Content starts
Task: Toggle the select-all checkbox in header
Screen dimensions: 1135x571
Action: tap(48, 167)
Content ends
Content starts
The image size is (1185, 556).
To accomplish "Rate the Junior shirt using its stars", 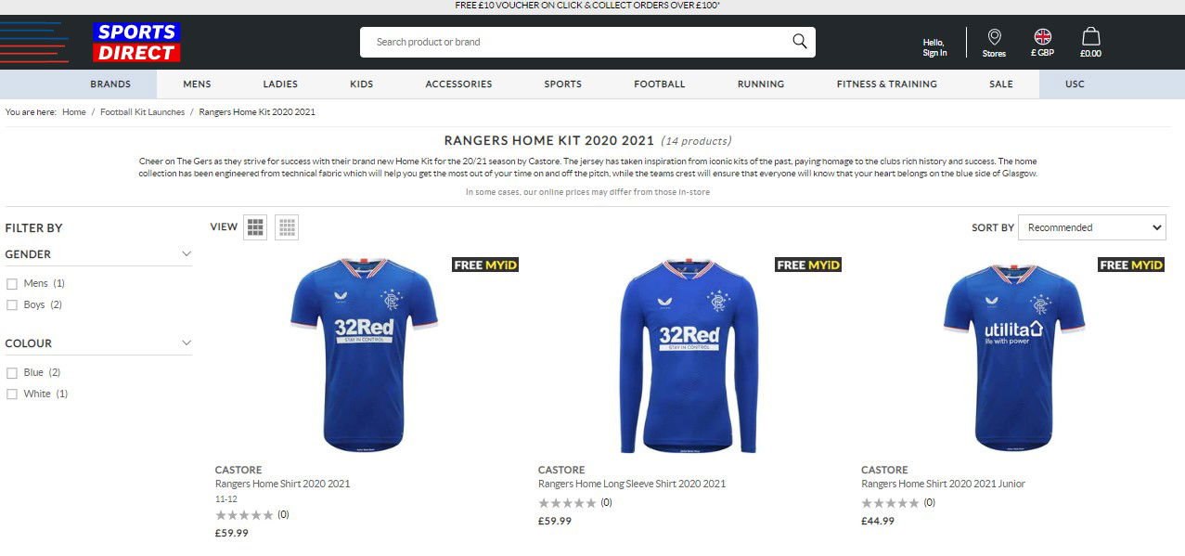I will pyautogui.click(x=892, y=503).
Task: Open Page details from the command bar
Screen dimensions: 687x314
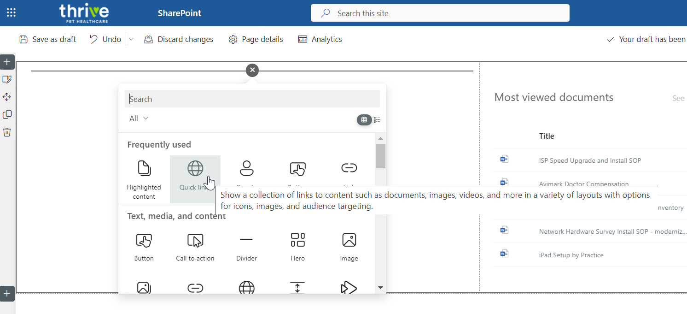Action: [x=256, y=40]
Content ends
Scan the listing above for the word "Task" and show each line where it is found.

Task: Toggle the select-all checkbox in header
Task: Open Page details from the command bar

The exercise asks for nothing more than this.